**Task requirements**
Retype the lines below exactly, but only those from the line that has "The height and" through the line that has "Click the asphalt-5-4.jpg". Omit every picture.

**Recorded information**
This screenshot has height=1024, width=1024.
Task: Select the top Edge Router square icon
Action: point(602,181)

...

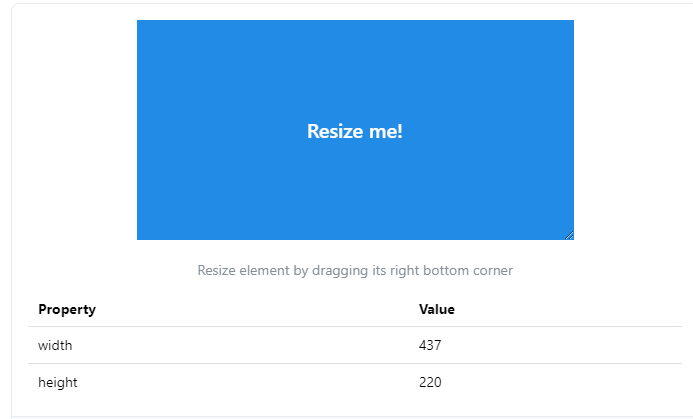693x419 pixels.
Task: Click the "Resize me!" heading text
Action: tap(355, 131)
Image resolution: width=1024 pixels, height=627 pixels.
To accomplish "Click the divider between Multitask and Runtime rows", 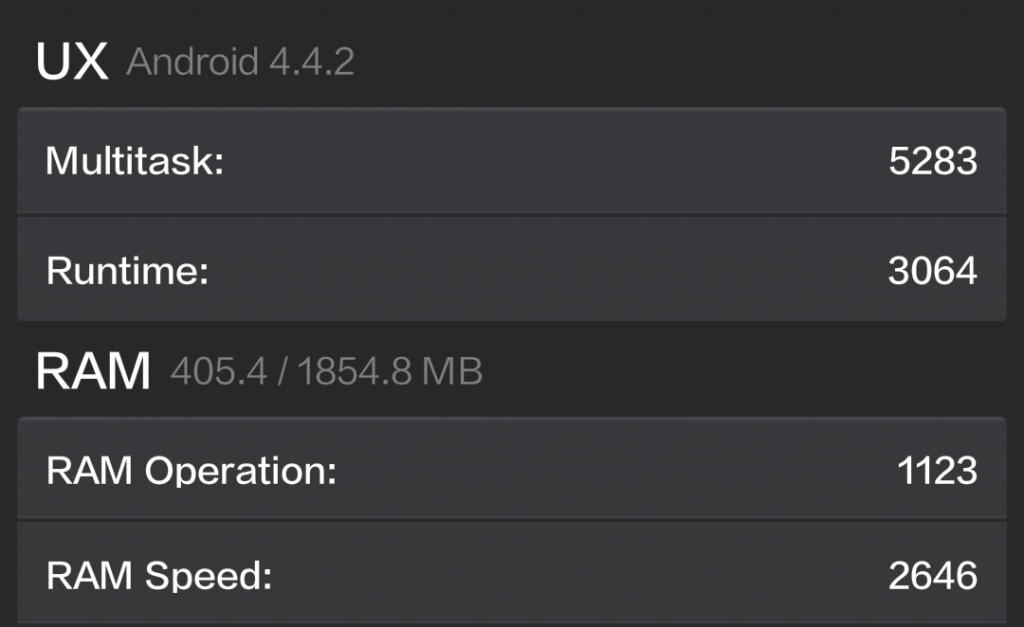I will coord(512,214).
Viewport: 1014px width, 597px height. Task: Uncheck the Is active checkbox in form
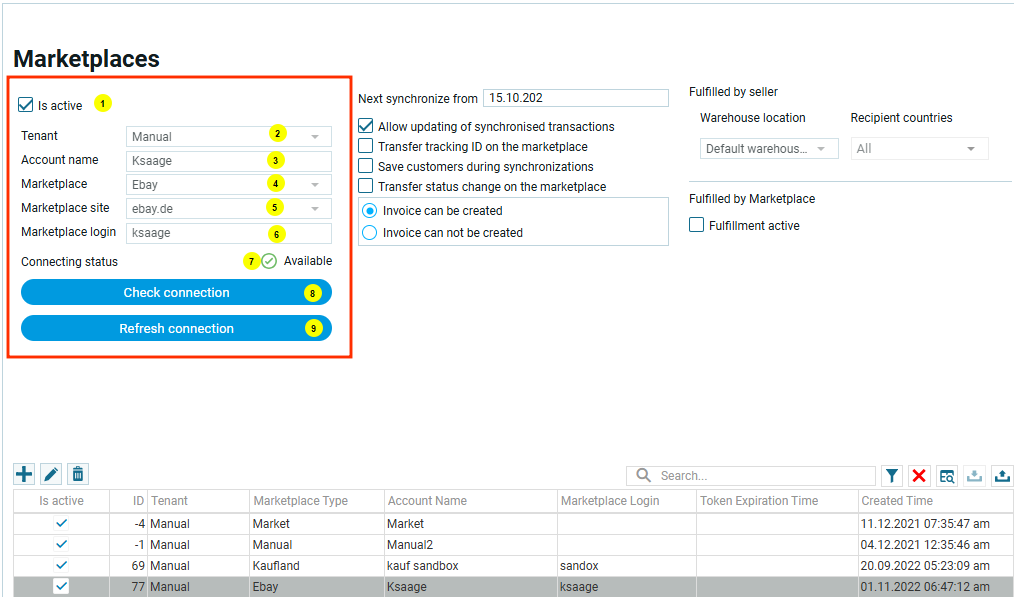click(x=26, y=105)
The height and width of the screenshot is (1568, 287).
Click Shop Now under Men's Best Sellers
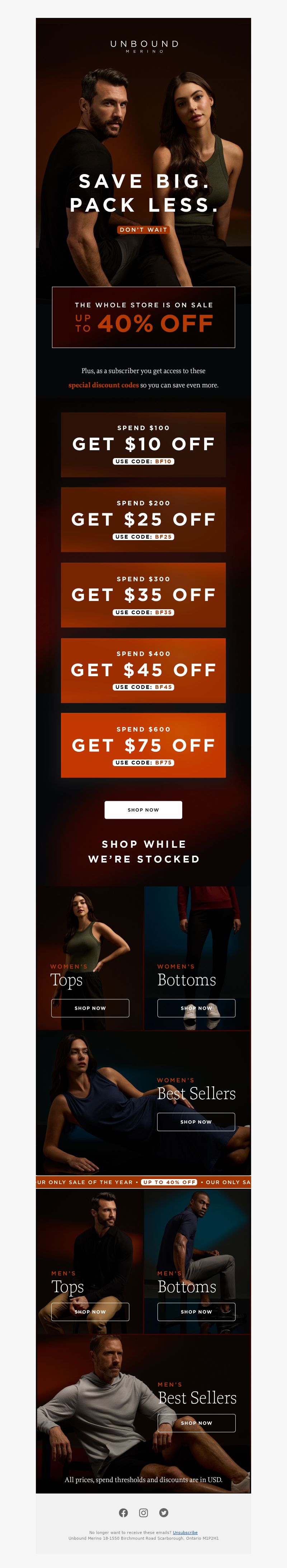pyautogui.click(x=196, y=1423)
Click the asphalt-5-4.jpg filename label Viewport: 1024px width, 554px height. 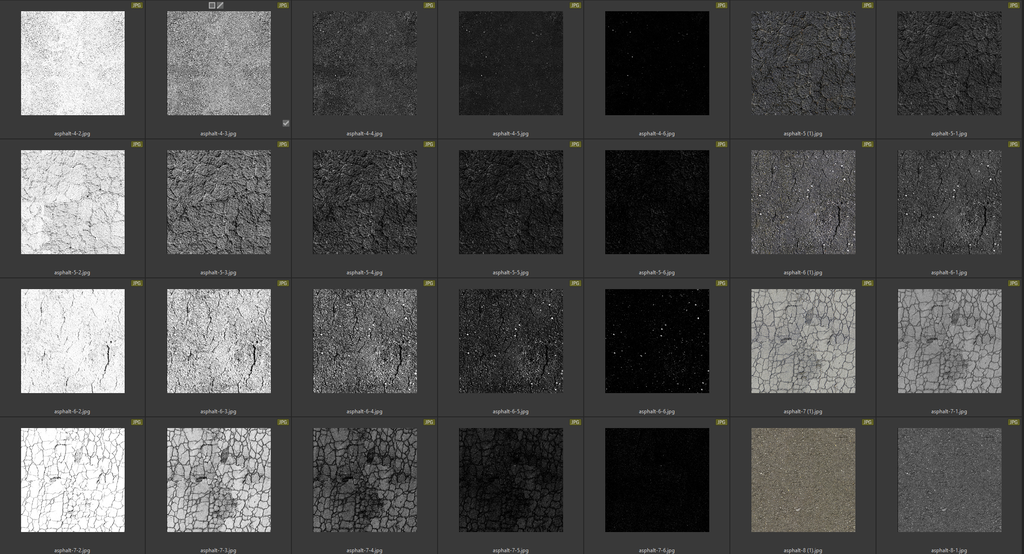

**Exercise output**
The height and width of the screenshot is (1568, 287).
Click Shop Now under Men's Best Sellers
pyautogui.click(x=196, y=1423)
Click the asphalt-5-4.jpg filename label Viewport: 1024px width, 554px height. 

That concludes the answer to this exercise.